» **TASK OBJECTIVE**
Your task is to copy every entry exactly.
★ ★ ★ ★ ★ ★ ★
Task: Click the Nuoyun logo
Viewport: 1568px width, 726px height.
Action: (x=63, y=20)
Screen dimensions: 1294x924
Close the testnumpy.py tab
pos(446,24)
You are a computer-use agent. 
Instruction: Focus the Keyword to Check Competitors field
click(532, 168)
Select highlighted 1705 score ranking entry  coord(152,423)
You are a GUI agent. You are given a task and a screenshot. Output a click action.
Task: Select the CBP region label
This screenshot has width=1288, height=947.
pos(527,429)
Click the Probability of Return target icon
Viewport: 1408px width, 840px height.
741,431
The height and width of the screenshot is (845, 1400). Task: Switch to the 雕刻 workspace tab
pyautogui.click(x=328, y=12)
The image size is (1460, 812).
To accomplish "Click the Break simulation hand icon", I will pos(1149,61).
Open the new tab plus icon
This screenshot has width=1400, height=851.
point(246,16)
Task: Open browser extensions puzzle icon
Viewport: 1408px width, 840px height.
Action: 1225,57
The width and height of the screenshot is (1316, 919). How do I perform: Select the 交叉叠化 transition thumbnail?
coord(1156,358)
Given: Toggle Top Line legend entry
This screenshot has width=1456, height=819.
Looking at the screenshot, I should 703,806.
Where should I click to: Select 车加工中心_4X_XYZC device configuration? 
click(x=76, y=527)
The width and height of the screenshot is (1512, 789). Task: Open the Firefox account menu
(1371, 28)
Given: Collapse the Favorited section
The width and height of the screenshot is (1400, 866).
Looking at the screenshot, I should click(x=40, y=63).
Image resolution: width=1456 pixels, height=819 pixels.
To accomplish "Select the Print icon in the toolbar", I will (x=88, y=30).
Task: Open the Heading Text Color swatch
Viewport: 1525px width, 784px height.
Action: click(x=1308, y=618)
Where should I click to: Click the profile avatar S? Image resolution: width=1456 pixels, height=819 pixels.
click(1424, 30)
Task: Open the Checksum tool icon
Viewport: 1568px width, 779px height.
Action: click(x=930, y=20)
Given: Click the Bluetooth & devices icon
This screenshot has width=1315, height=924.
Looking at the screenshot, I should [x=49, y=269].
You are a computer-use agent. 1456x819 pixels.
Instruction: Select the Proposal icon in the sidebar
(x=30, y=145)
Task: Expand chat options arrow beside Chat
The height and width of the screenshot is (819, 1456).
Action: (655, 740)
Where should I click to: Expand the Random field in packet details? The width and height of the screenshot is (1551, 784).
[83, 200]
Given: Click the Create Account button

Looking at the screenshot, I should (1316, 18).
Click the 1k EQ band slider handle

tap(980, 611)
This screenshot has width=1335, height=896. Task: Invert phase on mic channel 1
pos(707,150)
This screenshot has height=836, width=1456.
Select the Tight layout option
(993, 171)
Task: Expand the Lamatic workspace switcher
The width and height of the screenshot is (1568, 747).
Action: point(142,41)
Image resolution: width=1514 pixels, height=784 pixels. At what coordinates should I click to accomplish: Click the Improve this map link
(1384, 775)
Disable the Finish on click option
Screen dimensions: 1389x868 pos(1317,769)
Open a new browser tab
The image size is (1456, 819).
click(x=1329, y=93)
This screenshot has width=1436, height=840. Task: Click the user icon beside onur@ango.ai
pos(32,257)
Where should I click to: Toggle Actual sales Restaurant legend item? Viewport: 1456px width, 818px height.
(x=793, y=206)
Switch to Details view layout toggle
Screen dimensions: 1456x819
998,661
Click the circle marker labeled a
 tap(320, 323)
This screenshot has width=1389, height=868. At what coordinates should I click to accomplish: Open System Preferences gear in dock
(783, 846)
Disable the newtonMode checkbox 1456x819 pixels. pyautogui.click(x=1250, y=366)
★ ★ ★ ★ ★ ★ ★
» **EXERCISE SOLUTION**
Task: Click the Nuoyun logo
Viewport: 1568px width, 726px height.
Action: (x=63, y=20)
Screen dimensions: 1294x924
Close the testnumpy.py tab
pos(446,24)
You are a computer-use agent. 
Instruction: Focus the Keyword to Check Competitors field
click(532, 168)
Select highlighted 1705 score ranking entry  coord(152,423)
You are a GUI agent. You are given a task and a screenshot. Output a click action.
Task: Select the CBP region label
This screenshot has width=1288, height=947.
pos(527,429)
Click the Probability of Return target icon
Viewport: 1408px width, 840px height.
741,431
The height and width of the screenshot is (845, 1400). Task: Switch to the 雕刻 workspace tab
pyautogui.click(x=328, y=12)
The image size is (1460, 812).
To accomplish "Click the Break simulation hand icon", I will pos(1149,61).
Open the new tab plus icon
This screenshot has width=1400, height=851.
point(246,16)
Task: Open browser extensions puzzle icon
Viewport: 1408px width, 840px height.
Action: 1225,57
The width and height of the screenshot is (1316, 919). How do I perform: Select the 交叉叠化 transition thumbnail?
coord(1156,358)
Given: Toggle Top Line legend entry
This screenshot has width=1456, height=819.
Looking at the screenshot, I should 703,806.
Where should I click to: Select 车加工中心_4X_XYZC device configuration? 
click(x=76, y=527)
The width and height of the screenshot is (1512, 789). Task: Open the Firefox account menu
(1371, 28)
Given: Collapse the Favorited section
The width and height of the screenshot is (1400, 866).
Looking at the screenshot, I should click(x=40, y=63).
Image resolution: width=1456 pixels, height=819 pixels.
To accomplish "Select the Print icon in the toolbar", I will (x=88, y=30).
Task: Open the Heading Text Color swatch
Viewport: 1525px width, 784px height.
Action: click(x=1308, y=618)
Where should I click to: Click the profile avatar S? Image resolution: width=1456 pixels, height=819 pixels.
click(1424, 30)
Task: Open the Checksum tool icon
Viewport: 1568px width, 779px height.
Action: click(x=930, y=20)
Given: Click the Bluetooth & devices icon
This screenshot has width=1315, height=924.
Looking at the screenshot, I should [x=49, y=269].
You are a computer-use agent. 1456x819 pixels.
Instruction: Select the Proposal icon in the sidebar
(x=30, y=145)
Task: Expand chat options arrow beside Chat
The height and width of the screenshot is (819, 1456).
Action: (655, 740)
Where should I click to: Expand the Random field in packet details? The width and height of the screenshot is (1551, 784).
[83, 200]
Given: Click the Create Account button

Looking at the screenshot, I should (1316, 18).
Click the 1k EQ band slider handle

tap(980, 611)
This screenshot has width=1335, height=896. Task: Invert phase on mic channel 1
pos(707,150)
This screenshot has height=836, width=1456.
Select the Tight layout option
(993, 171)
Task: Expand the Lamatic workspace switcher
The width and height of the screenshot is (1568, 747).
Action: point(142,41)
Image resolution: width=1514 pixels, height=784 pixels. At what coordinates should I click to accomplish: Click the Improve this map link
(1384, 775)
Disable the Finish on click option
Screen dimensions: 1389x868 pos(1317,769)
Open a new browser tab
The image size is (1456, 819).
click(x=1329, y=93)
This screenshot has width=1436, height=840. Task: Click the user icon beside onur@ango.ai
pos(32,257)
Where should I click to: Toggle Actual sales Restaurant legend item? Viewport: 1456px width, 818px height.
(x=793, y=206)
Switch to Details view layout toggle
Screen dimensions: 1456x819
998,661
Click the circle marker labeled a
 tap(320, 323)
This screenshot has width=1389, height=868. At what coordinates should I click to accomplish: Open System Preferences gear in dock
(783, 846)
Disable the newtonMode checkbox 1456x819 pixels. pyautogui.click(x=1250, y=366)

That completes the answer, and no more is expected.